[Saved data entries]
== Segment start ==
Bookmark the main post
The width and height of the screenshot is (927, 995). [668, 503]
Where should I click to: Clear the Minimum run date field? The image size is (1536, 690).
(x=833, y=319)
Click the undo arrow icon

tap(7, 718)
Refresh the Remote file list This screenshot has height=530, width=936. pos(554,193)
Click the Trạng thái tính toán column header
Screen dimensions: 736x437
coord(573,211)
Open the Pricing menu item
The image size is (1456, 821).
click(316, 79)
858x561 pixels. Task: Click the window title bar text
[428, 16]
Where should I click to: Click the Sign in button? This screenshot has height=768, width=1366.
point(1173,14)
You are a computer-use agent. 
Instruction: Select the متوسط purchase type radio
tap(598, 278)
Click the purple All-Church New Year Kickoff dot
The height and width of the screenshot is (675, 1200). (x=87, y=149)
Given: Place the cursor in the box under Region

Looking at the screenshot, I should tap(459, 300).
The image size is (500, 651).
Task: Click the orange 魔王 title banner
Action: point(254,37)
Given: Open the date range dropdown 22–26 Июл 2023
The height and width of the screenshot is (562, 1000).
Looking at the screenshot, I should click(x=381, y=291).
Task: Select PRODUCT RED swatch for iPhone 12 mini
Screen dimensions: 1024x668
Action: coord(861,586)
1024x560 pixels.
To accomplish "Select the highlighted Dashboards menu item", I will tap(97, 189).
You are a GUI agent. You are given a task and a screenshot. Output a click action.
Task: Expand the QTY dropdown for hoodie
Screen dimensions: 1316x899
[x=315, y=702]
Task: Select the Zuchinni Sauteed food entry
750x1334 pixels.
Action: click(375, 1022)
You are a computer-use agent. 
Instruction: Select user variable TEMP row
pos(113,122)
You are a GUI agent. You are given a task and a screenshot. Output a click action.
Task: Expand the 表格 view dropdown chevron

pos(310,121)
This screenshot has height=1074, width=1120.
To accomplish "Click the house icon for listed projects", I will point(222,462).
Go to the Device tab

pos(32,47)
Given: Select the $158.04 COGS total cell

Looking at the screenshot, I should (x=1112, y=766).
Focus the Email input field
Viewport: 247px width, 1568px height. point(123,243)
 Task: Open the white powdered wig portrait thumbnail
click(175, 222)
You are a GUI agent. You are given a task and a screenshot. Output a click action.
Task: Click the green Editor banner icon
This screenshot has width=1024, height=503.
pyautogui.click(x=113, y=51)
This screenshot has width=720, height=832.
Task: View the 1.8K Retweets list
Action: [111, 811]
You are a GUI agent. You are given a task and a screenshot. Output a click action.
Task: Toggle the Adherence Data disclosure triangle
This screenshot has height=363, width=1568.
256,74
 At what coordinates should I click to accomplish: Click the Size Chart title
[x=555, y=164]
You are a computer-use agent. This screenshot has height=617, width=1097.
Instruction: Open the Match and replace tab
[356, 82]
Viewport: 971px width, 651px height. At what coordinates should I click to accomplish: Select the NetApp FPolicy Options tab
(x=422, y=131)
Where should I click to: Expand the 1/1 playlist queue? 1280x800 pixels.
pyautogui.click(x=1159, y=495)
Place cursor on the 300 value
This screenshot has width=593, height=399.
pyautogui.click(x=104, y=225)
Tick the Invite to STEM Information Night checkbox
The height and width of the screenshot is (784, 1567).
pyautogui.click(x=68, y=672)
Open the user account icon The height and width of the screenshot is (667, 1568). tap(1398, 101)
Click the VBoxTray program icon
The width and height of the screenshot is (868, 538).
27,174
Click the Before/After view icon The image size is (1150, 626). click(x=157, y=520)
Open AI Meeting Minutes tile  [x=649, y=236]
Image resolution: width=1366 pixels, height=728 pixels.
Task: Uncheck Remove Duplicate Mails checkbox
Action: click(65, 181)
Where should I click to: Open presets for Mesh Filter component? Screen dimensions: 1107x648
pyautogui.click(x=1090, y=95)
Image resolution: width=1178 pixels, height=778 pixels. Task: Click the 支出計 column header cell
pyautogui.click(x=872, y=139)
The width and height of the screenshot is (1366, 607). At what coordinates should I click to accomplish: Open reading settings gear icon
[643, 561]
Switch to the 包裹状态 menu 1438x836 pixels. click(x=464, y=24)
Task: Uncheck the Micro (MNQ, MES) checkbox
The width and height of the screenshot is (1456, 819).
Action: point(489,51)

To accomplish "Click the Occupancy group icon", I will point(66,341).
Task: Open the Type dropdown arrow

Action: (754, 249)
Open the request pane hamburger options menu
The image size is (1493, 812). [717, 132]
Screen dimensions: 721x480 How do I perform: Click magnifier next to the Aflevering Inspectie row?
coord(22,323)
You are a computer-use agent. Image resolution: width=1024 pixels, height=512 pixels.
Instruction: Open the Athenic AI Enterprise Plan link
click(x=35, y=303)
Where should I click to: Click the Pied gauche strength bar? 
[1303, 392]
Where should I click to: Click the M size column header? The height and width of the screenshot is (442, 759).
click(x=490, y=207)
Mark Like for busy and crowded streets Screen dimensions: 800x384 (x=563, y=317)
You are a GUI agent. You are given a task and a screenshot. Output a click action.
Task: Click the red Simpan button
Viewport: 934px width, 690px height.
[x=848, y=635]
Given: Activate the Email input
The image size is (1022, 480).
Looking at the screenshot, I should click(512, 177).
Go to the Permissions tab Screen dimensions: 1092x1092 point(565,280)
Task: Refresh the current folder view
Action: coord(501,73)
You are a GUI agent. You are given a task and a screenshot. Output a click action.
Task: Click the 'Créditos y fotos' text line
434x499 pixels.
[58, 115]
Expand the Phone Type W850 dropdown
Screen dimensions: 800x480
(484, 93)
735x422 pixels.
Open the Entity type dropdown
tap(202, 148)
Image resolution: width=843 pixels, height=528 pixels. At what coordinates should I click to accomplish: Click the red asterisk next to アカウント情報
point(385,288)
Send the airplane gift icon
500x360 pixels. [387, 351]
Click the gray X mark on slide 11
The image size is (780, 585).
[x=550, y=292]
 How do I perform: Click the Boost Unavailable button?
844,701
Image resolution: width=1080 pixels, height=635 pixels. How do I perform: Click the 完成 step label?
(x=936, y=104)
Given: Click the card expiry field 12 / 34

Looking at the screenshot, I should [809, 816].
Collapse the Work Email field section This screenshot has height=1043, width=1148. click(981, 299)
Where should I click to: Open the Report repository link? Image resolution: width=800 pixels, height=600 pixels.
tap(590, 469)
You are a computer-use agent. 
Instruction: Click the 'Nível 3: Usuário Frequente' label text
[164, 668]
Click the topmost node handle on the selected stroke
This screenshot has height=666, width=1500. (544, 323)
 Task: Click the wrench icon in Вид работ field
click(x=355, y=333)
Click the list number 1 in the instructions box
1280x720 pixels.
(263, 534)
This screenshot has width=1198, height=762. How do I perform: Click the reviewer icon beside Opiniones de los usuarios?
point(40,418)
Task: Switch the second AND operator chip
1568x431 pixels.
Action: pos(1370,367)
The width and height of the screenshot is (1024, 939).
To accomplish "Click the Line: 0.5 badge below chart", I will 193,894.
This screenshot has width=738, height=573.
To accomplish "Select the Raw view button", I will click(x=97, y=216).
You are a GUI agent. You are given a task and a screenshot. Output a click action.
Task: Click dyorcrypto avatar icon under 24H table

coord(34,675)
== Segment end ==
Leave out every line above except those from the line with "This screenshot has height=363, width=1568." up to and including the line with "Tick the Invite", and copy those exactly.

This screenshot has height=363, width=1568.
256,74
 At what coordinates should I click to accomplish: Click the Size Chart title
[x=555, y=164]
You are a computer-use agent. This screenshot has height=617, width=1097.
Instruction: Open the Match and replace tab
[356, 82]
Viewport: 971px width, 651px height. At what coordinates should I click to accomplish: Select the NetApp FPolicy Options tab
(x=422, y=131)
Where should I click to: Expand the 1/1 playlist queue? 1280x800 pixels.
pyautogui.click(x=1159, y=495)
Place cursor on the 300 value
This screenshot has width=593, height=399.
pyautogui.click(x=104, y=225)
Tick the Invite to STEM Information Night checkbox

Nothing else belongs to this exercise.